Assignment:
Look through the entries below and extract exactly the lines from the one containing "Click the Huawei logo in the header" through the one containing "You are a computer-use agent. The", ends included.

Material provided:
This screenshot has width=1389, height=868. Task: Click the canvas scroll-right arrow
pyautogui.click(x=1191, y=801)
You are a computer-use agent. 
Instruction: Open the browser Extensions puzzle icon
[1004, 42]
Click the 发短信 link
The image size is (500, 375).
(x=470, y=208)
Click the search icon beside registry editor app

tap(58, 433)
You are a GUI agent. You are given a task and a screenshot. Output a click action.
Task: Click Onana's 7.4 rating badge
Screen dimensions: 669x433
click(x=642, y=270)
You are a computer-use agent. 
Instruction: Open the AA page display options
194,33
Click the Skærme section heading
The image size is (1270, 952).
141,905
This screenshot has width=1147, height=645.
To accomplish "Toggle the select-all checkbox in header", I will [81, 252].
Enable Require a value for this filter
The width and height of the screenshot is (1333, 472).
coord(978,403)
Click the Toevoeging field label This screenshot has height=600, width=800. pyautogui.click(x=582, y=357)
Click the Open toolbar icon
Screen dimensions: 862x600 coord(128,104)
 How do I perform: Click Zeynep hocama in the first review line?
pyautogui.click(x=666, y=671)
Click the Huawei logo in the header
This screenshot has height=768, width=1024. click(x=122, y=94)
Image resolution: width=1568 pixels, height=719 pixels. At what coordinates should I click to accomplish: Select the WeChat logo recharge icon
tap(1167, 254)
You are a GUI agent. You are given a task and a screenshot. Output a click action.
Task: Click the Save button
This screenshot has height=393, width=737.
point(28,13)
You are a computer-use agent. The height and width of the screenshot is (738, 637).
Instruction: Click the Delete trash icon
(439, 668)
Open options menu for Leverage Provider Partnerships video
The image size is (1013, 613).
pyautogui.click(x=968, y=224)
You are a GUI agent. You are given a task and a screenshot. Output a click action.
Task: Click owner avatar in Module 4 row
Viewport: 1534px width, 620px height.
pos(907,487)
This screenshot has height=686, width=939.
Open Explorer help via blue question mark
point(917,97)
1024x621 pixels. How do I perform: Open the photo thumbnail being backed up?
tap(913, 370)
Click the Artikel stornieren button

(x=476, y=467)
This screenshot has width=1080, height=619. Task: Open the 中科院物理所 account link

Answer section:
Click the Huawei logo in the header
This screenshot has height=768, width=1024. click(x=122, y=94)
Image resolution: width=1568 pixels, height=719 pixels. At what coordinates should I click to accomplish: Select the WeChat logo recharge icon
tap(1167, 254)
You are a GUI agent. You are given a task and a screenshot. Output a click action.
Task: Click the Save button
This screenshot has height=393, width=737.
point(28,13)
You are a computer-use agent. The height and width of the screenshot is (738, 637).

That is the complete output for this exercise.